Last week, we studied developmental interpretability. One of devinterp’s first targets is Toy Models of Superposition, a paper from Anthropic discussing the phenomenon of superposition / polysemantic neurons. Anthropic show that superposition develops suddenly during train, resulting in a step change in the training loss curve. Singular learning theory suggests that this step change is due to the model switching from one singular configuration to another, choosing a different complexity / accuracy tradeoff. The devinterp team hope to find these singularities and demonstrate a correspondence between phase transitions in the loss curve and phase transitions in the Bayesian posterior. We’ve had a sneak peek at their results and they look very promising indeed!

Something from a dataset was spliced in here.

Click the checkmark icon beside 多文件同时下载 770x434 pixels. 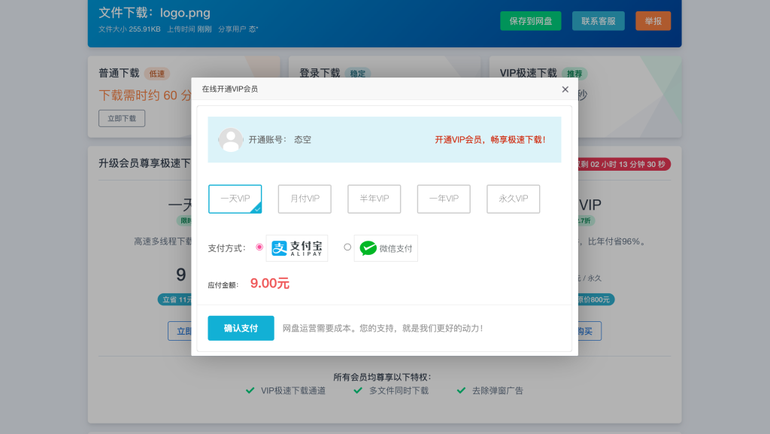click(359, 390)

In this week’s session, Blaine will take us through the Anthropic paper. What is superposition, and why do we care? Why should we expect neurons to be monosemantic in the first place? What makes this paper a good jumping off point for developmental interpretability? Finally, we’ll discuss the latest devinterp preprint: can singular learning theory deliver?
It would be very convenient if the individual neurons of artificial neural networks corresponded to cleanly interpretable features of the input. For example, in an “ideal” ImageNet classifier, each neuron would fire only in the presence of a specific visual feature, such as the color red, a left-facing curve, or a dog snout. Empirically, in models we have studied, some of the neurons do cleanly map to features. But it isn't always the case that features correspond so cleanly to neurons, especially in large language models where it actually seems rare for neurons to correspond to clean features. This brings up many questions. Why is it that neurons sometimes align with features and sometimes don't? Why do some models and tasks have many of these clean neurons, while they're vanishingly rare in others?
In this paper, we use toy models — small ReLU networks trained on synthetic data with sparse input features — to investigate how and when models represent more features than they have dimensions. We call this phenomenon superposition.
— Elhage, et al., "Toy Models of Superposition", Transformer Circuits Thread, 2022.